### Work order:
Records follow. Select each line holding "computer".

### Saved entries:
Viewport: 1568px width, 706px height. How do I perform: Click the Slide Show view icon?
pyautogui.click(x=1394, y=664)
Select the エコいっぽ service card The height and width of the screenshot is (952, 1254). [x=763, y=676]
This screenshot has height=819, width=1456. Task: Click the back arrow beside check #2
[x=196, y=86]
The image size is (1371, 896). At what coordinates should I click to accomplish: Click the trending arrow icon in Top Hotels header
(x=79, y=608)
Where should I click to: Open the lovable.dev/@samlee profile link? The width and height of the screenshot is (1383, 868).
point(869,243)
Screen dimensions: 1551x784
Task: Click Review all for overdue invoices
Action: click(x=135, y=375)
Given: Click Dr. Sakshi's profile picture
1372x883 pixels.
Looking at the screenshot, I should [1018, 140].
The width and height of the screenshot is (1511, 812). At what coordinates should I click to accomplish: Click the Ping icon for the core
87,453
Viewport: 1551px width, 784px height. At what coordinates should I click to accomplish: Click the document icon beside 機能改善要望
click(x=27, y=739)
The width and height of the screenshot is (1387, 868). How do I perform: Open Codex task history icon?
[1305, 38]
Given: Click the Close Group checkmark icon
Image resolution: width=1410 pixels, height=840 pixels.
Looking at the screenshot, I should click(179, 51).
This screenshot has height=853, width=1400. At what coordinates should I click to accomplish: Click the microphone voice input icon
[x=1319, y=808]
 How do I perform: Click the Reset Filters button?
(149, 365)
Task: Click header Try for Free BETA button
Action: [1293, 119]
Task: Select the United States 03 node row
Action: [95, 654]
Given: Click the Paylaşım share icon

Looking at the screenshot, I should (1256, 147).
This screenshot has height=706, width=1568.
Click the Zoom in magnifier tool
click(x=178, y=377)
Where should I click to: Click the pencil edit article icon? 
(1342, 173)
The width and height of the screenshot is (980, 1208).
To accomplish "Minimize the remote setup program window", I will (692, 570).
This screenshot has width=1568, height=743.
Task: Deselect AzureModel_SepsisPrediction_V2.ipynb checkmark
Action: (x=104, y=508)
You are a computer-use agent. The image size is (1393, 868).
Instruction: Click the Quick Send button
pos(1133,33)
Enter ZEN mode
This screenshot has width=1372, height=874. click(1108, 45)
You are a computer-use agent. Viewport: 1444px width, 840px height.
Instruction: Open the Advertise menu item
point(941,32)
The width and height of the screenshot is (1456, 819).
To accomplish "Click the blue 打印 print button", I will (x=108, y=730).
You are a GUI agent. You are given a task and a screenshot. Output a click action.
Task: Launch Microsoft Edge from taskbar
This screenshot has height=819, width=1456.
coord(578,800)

### Task result:
You are a computer-use agent. The image size is (1393, 868).
You are a computer-use agent. Viewport: 1444px width, 840px height.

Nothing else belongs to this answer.